> _WORK ITEM A_
Lay out the rows from the line containing "You are a GUI" through the line containing "The width and height of the screenshot is (1021, 1060)." as a numbered list, including both of those lines and skipping any blank lines.

::: SOURCE EXTRACT

Skip to content

A notebook to get data from and about arxiv papers

License

Notifications You must be signed in to change notification settings

nembal/arxiv_parser

Repository files navigation

arXiv Email Crawler

A Python-based tool that crawls arXiv papers to extract author email addresses. This tool is useful for researchers and academics who need to compile contact information for authors in specific research areas.

Important Note on Data Privacy

This tool helps collect email addresses from public academic papers. While the data is publicly available:

  • The collected data (emails, database) is not included in this repository
  • Users should respect privacy and data protection regulations when using this tool
  • Consider the ethical implications and use the tool responsibly

Features

  • Search arXiv papers using custom queries
  • Download and process PDFs automatically
  • Extract email addresses from paper PDFs
  • Store results in a SQLite database
  • Export results to CSV and text files
  • Rate-limiting compliance with arXiv's API guidelines
  • Robust error handling and logging
  • Multiple platform support (Local, Google Colab, Kaggle)

Project Structure

arxiv_parser/
├── main.py              # Main script that generates notebooks
├── process_remaining.py # Script for processing remaining papers
├── notebooks/          # Generated notebook versions
│   ├── arxiv_email_crawler.ipynb        # Local Jupyter version
│   ├── arxiv_email_crawler_colab.ipynb  # Google Colab version
│   └── arxiv_email_crawler_kaggle.ipynb # Kaggle version
├── data/              # Directory for database and output files (not tracked in git)

::::::

> _WORK ITEM B_
Answer these questions from the arXiv Email Crawler page, one answer per line and marked the same way:
(i) What kind of database does the tool store its results in?
(ii) Which file is the Google Colab version of the notebook?
(iii) Is the collected data included in the repository?

::: SOURCE RECORDS

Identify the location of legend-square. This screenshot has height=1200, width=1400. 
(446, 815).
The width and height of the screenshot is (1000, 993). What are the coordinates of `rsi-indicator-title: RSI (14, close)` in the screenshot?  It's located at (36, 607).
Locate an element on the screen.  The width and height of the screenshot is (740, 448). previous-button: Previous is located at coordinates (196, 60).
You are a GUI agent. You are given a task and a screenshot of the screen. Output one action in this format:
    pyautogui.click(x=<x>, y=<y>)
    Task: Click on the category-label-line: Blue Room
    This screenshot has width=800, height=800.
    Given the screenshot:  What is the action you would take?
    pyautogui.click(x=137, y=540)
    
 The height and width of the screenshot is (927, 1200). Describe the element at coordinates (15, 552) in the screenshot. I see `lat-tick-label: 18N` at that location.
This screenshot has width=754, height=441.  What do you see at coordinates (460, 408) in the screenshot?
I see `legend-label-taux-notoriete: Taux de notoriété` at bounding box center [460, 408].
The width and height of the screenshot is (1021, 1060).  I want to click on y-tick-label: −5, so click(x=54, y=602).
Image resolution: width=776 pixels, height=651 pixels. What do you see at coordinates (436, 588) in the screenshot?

::::::

> _EXERCISE ANSWER A_
1. You are a GUI agent. You are given a task and a screenshot of the screen. Output one action in this format:
2.     pyautogui.click(x=<x>, y=<y>)
3.     Task: Click on the category-label-line: Blue Room
4.     This screenshot has width=800, height=800.
5.     Given the screenshot:  What is the action you would take?
6.     pyautogui.click(x=137, y=540)
7.  The height and width of the screenshot is (927, 1200). Describe the element at coordinates (15, 552) in the screenshot. I see `lat-tick-label: 18N` at that location.
8. This screenshot has width=754, height=441.  What do you see at coordinates (460, 408) in the screenshot?
9. I see `legend-label-taux-notoriete: Taux de notoriété` at bounding box center [460, 408].
10. The width and height of the screenshot is (1021, 1060).  I want to click on y-tick-label: −5, so click(x=54, y=602).

> _EXERCISE ANSWER B_
(i) A SQLite database.
(ii) arxiv_email_crawler_colab.ipynb
(iii) No, the collected data (emails, database) is not included in the repository.